The condition of Texas’ aging, deteriorating water infrastructure has reached a boiling point. Several of the major water stories of 2022 were a result of water systems failures. These included a 13-day boil water notice in Laredo, a broken trunk line in Odessa and other communities enduring limited access to water.
Taking a step back, there are several data points that point to a water system in crisis. The American Society of Civil Engineers rates our drinking water systems with a C-, a grade reflective of high levels of water loss and the frequent occurrence of boil water notices. If Texas did not have a planning process for developing new water supplies, this grade would likely be worse. And while our drinking water systems have a below average grade, our wastewater systems rank poorly with a D grade.
Another key data point indicative of a water system in crisis is the significant amount of water that leaks out of our water systems. A report by the Texas Living Waters Project revealed that the state’s water systems lose at least 572,000 acre feet (equal to 186 billion gallons) of water per year. For comparison, this is the equivalent of the storage capacity of a major reservoir, such as Lake Buchanan or Possum Kingdom Lake. Further, and as indicated in the report, this is the equivalent of the combined water needs for the cities of Austin, Fort Worth, El Paso, Laredo and Lubbock.

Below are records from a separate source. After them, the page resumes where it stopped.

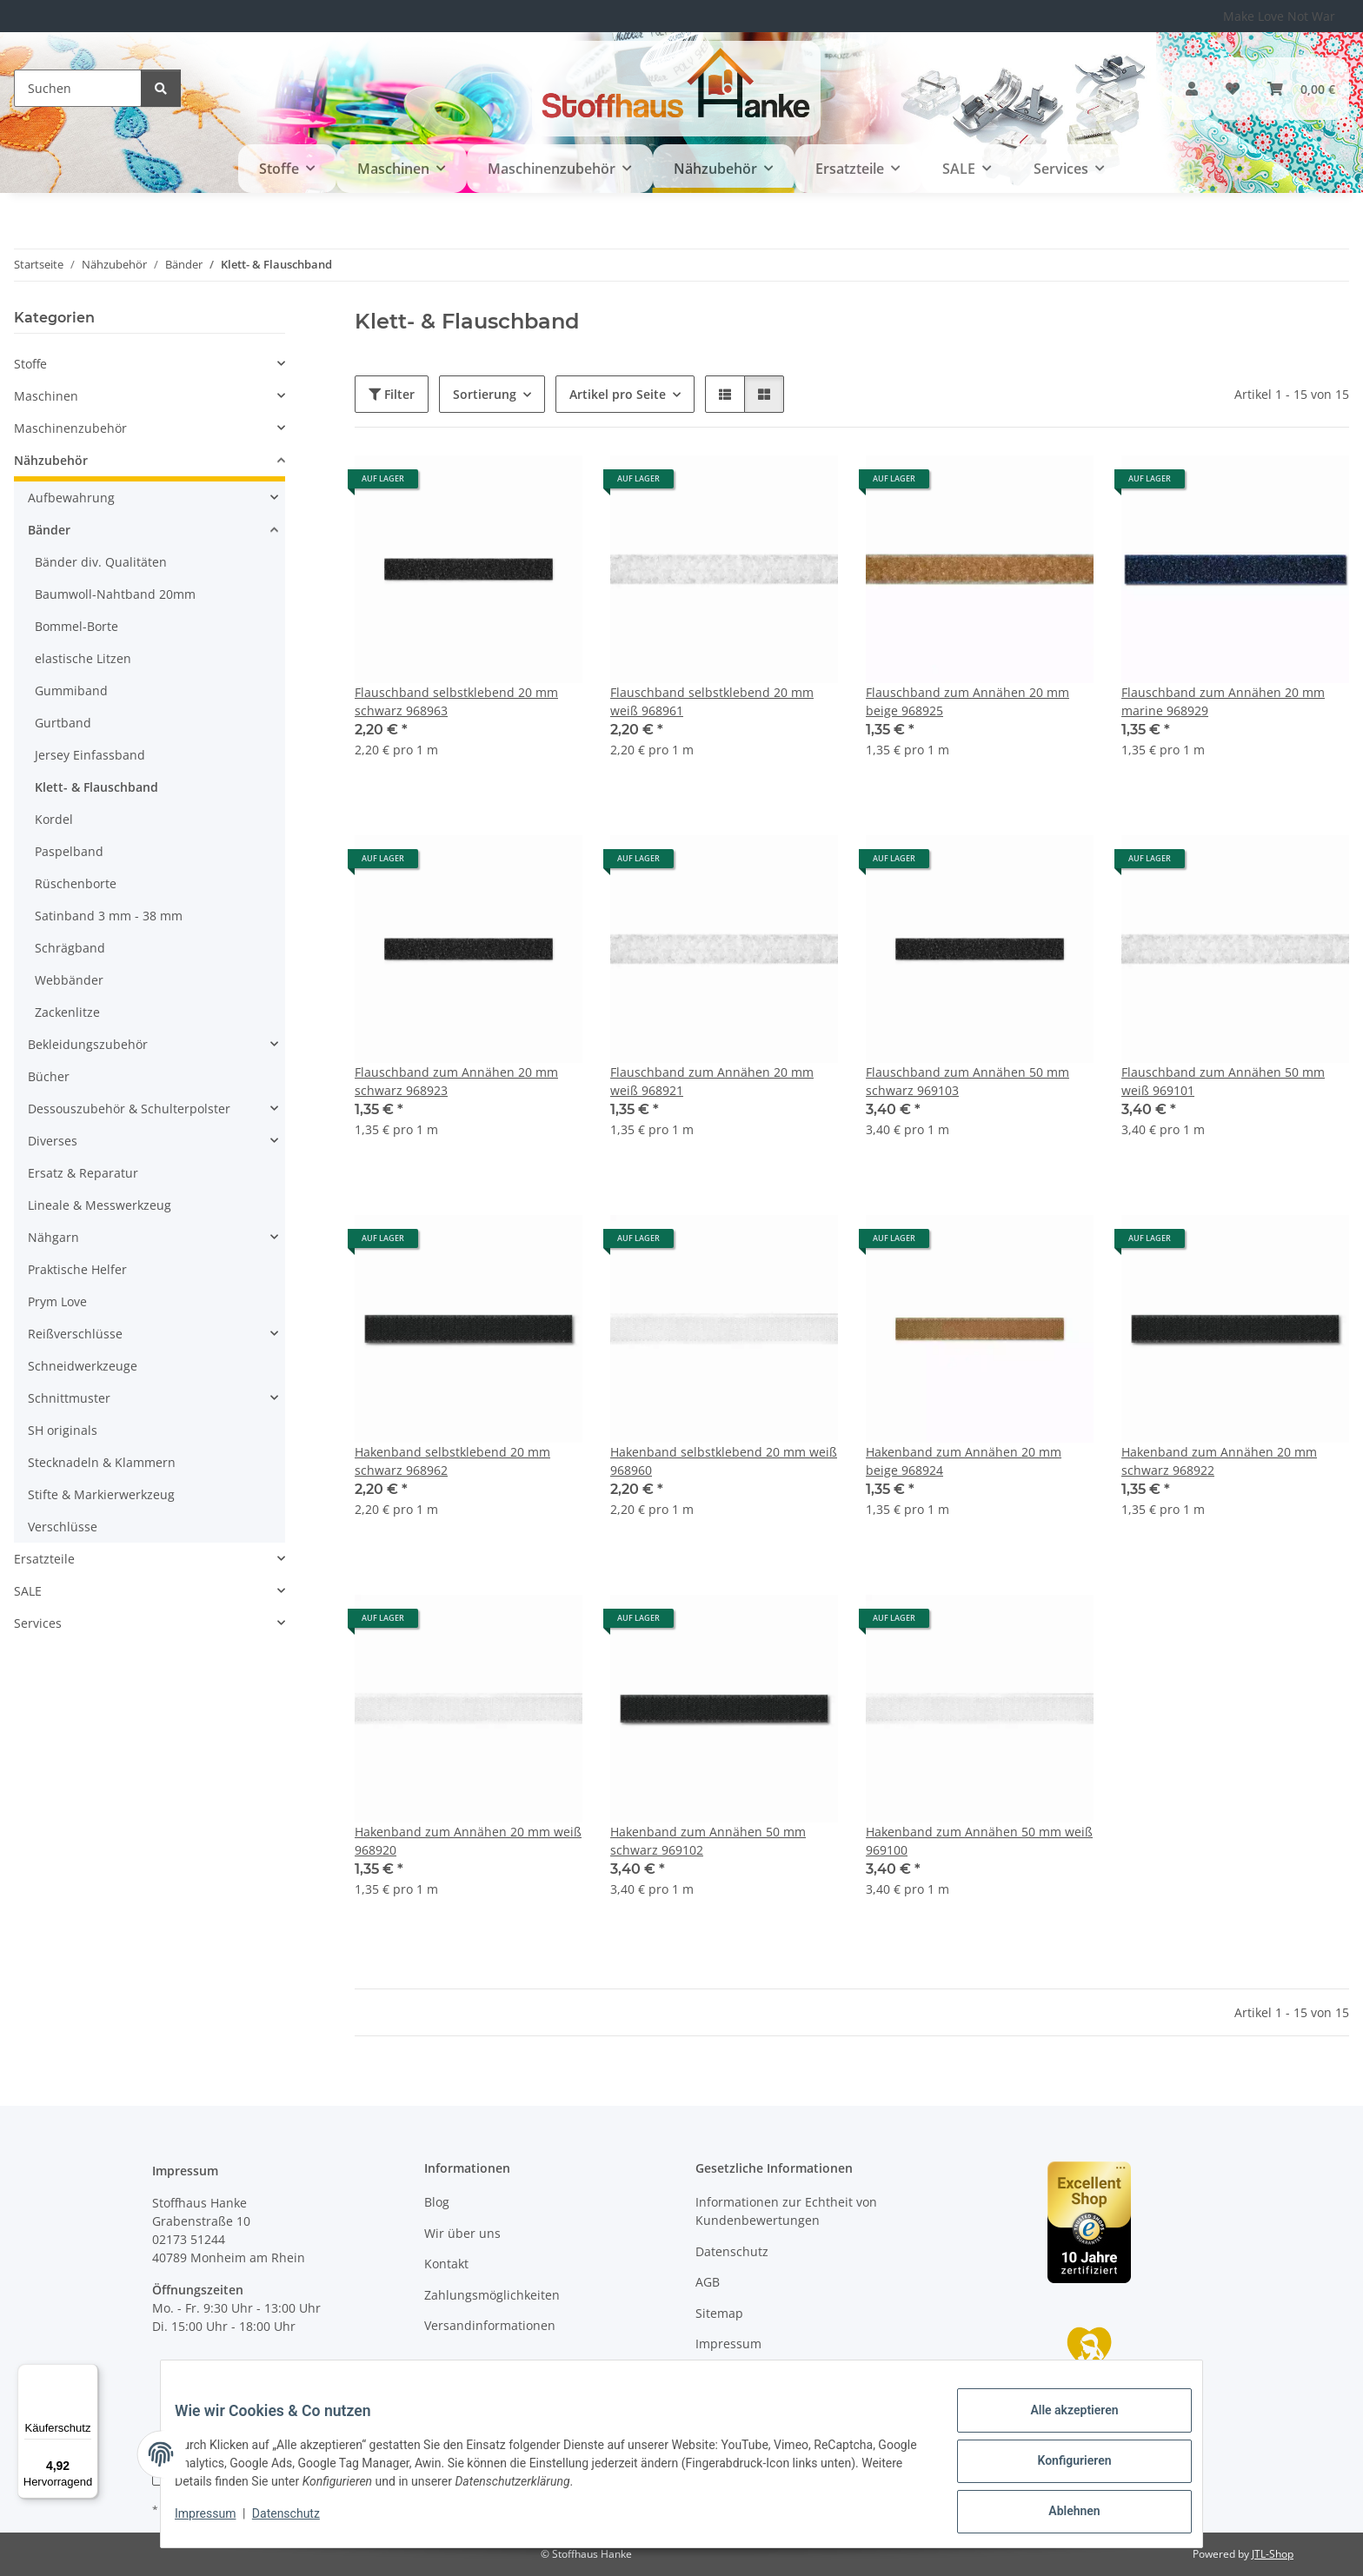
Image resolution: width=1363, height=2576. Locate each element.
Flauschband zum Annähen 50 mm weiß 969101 (1223, 1081)
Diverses (52, 1140)
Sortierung (484, 394)
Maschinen (46, 396)
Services (38, 1623)
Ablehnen (1060, 2514)
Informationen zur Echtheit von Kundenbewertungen (786, 2211)
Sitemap (719, 2313)
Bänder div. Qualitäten (101, 562)
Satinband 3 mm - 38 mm (109, 915)
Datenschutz (300, 2522)
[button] (1192, 88)
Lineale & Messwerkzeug (99, 1205)
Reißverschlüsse (75, 1333)
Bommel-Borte (76, 626)
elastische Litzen (83, 658)
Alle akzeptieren (1060, 2424)
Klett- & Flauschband (96, 787)
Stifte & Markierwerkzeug (101, 1494)
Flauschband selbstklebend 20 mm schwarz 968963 (456, 701)
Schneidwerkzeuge (82, 1366)
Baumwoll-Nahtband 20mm (115, 594)
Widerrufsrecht (739, 2374)
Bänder (49, 529)
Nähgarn (53, 1237)
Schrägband (70, 947)
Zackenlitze (67, 1012)
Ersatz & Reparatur (83, 1173)
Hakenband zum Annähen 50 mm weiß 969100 (979, 1840)
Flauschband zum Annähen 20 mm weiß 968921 (712, 1081)
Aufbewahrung (71, 497)
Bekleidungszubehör (88, 1044)
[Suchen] (78, 88)
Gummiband (71, 690)
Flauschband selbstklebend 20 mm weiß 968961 (712, 701)
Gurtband (63, 722)
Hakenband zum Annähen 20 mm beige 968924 (963, 1461)
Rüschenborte (75, 883)
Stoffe (30, 363)
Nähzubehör (51, 460)
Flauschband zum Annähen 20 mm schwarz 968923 (456, 1081)
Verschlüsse (62, 1526)
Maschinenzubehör (70, 428)
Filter (392, 394)
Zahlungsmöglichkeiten (492, 2295)
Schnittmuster (69, 1398)
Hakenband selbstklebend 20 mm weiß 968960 (723, 1461)
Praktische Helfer (77, 1269)
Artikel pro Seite (617, 394)
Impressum (219, 2522)
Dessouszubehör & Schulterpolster (129, 1108)
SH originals (62, 1430)
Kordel (54, 819)
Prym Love (57, 1301)
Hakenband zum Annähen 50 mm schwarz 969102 (708, 1840)
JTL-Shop (1272, 2553)
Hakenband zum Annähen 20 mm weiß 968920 (468, 1840)
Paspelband (69, 851)
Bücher (49, 1076)
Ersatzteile (44, 1558)
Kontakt (446, 2263)
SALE (28, 1591)
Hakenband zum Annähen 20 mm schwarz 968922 (1219, 1461)
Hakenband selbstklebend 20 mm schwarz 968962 (452, 1461)
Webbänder (69, 980)
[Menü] (87, 2374)
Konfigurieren (1060, 2469)
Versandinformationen (489, 2325)
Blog (436, 2202)
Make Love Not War (1279, 16)
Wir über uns (462, 2233)
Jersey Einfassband (90, 755)
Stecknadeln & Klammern (102, 1462)
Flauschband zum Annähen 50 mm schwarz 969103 (967, 1081)
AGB (707, 2282)
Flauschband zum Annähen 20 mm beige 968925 (967, 701)
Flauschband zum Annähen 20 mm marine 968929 (1223, 701)
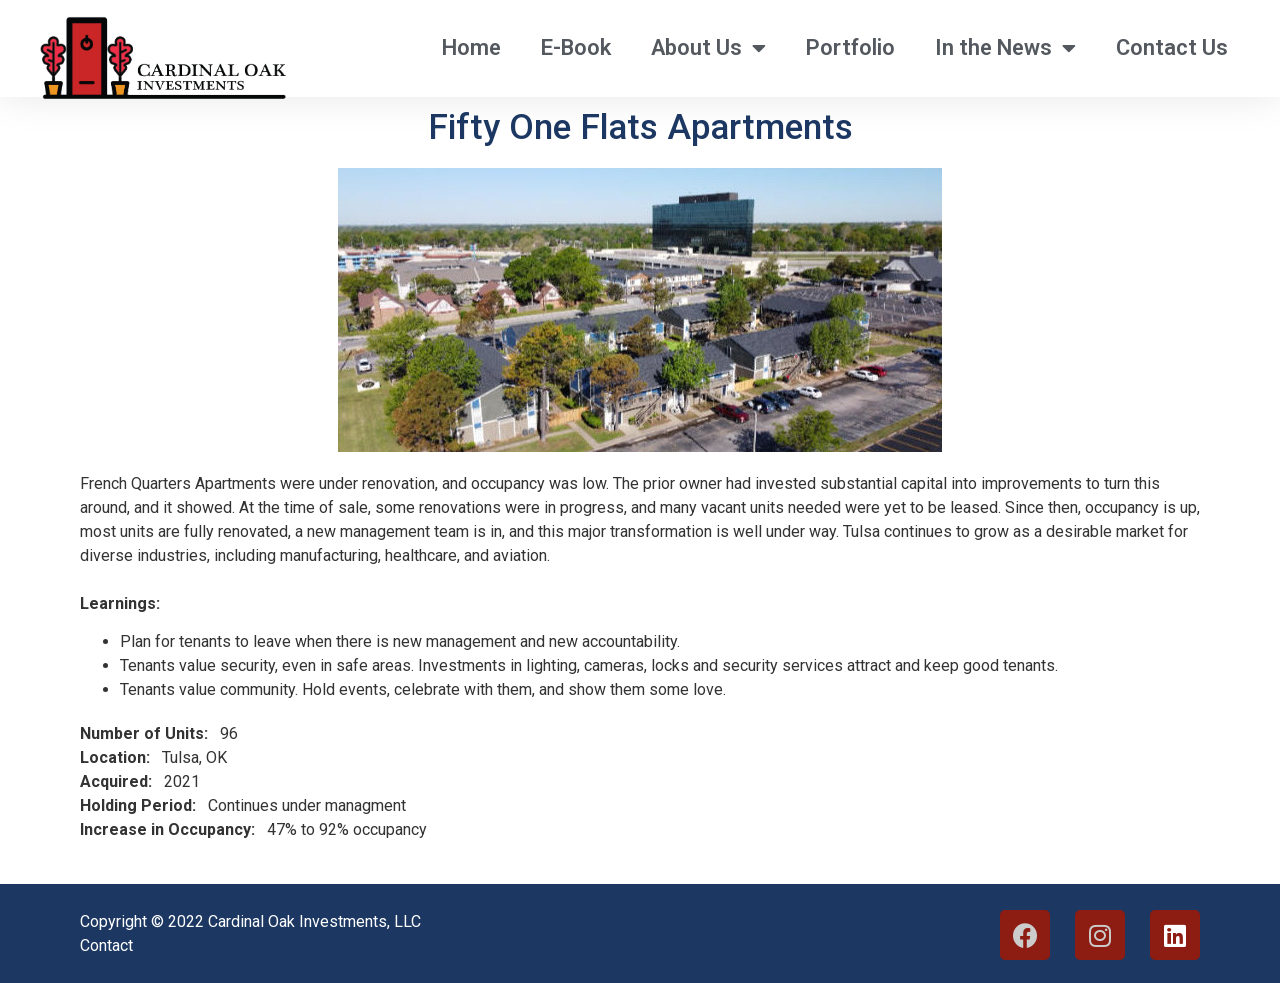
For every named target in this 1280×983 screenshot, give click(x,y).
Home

In addition to these points, other data, including the substantial subscription rate for the financial assistance programs administered by the Texas Water Development Board and the multi-billion dollar estimates to upgrade our water systems by the U.S. Environmental Protection Agency point to a water system in crisis.
Given this growing crisis, Texas 2036 has developed a legislative blueprint for the 88th Legislature that proposes systemic, comprehensive reforms needed to address the problems with the state’s aging, deteriorating water systems. The key elements of this blueprint include:
- Create and capitalize a state fund — or repurpose and existing fund — for addressing Texas’ aging, deteriorating water infrastructure;
- Support full funding for TWDB’s legislative appropriations request, including the maximum appropriations needed to secure Infrastructure Investment and Jobs Act funds and the funding necessary to support its staff capacity and ability to recruit qualified personnel;
- Expand the state’s capacity to provide technical assistance to small, rural and disadvantaged communities;
- Develop a data-driven assessment process to identify water utilities that are failing or at-risk of failing; and,
- Expand opportunities for the development of regionalization and regional solutions within the state’s water sector.
Given the historic budget surplus facing legislators this session, this blueprint offers specific recommendations aimed towards investing a portion of that amount in a fund dedicated towards addressing the growing problem of aging, deteriorating water infrastructure. This proposal aims to address a longstanding problem facing our state while returning value to Texas taxpayers.